_Your instructions_
Copy exactly. Begin at the line containing "Task: Select the" and stop at the last line of the entries, omitting any pictures.

Data for processing section start

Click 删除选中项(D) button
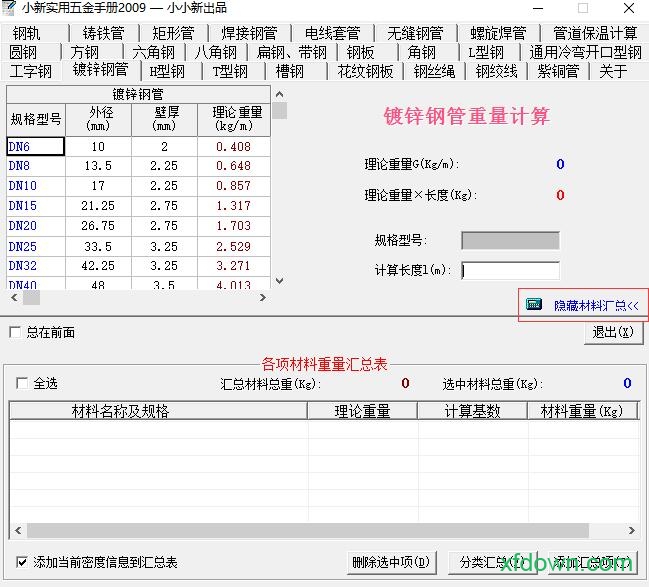Screen dimensions: 649x587 coord(392,562)
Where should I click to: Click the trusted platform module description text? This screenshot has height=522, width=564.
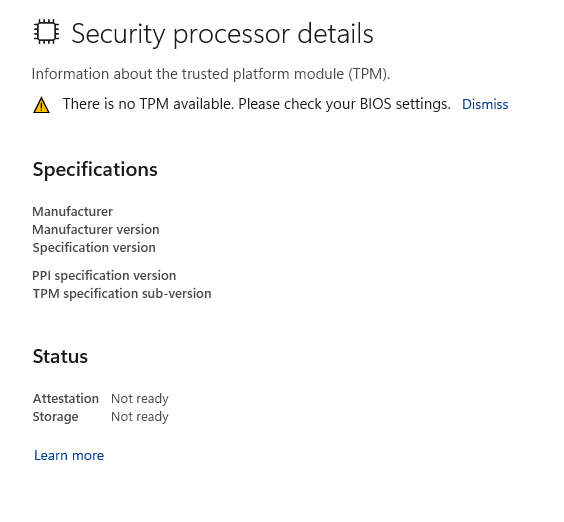[x=211, y=74]
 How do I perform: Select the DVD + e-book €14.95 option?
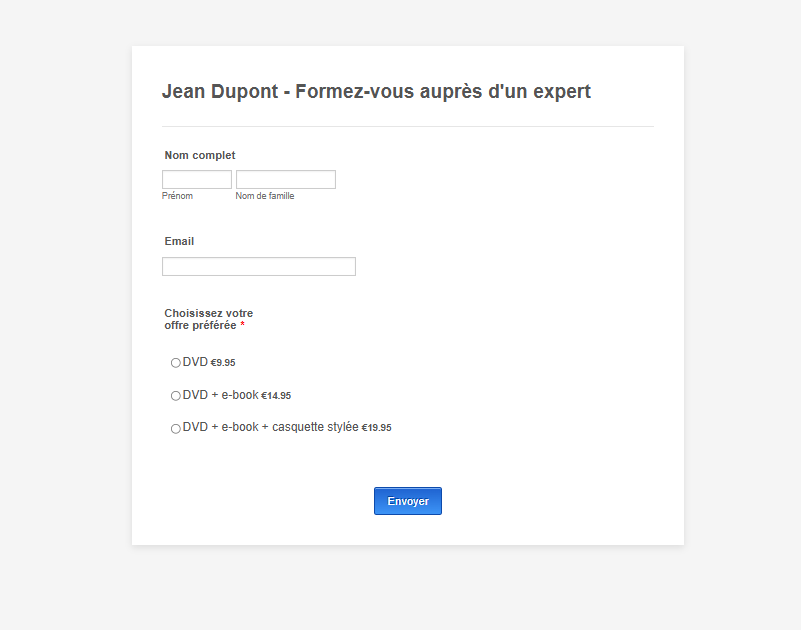(175, 395)
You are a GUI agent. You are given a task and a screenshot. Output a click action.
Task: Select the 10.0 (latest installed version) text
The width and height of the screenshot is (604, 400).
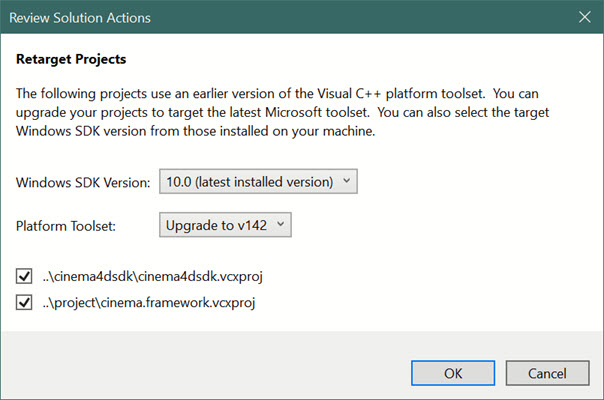247,181
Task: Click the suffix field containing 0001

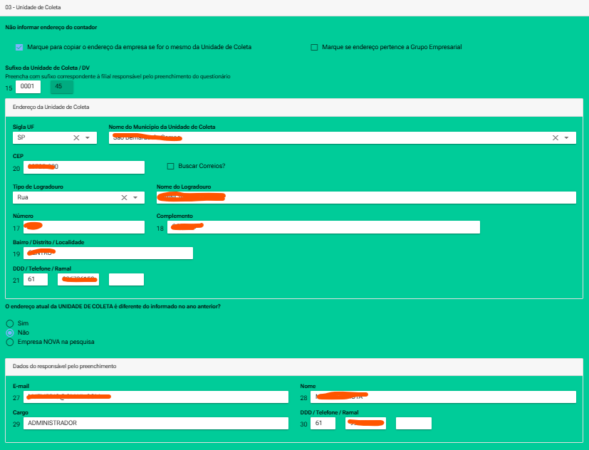Action: (x=28, y=87)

Data for processing section end

_Output of the exercise_
Task: Select the 10.0 (latest installed version) text
The width and height of the screenshot is (604, 400).
247,181
Task: Click the suffix field containing 0001

Action: (x=28, y=87)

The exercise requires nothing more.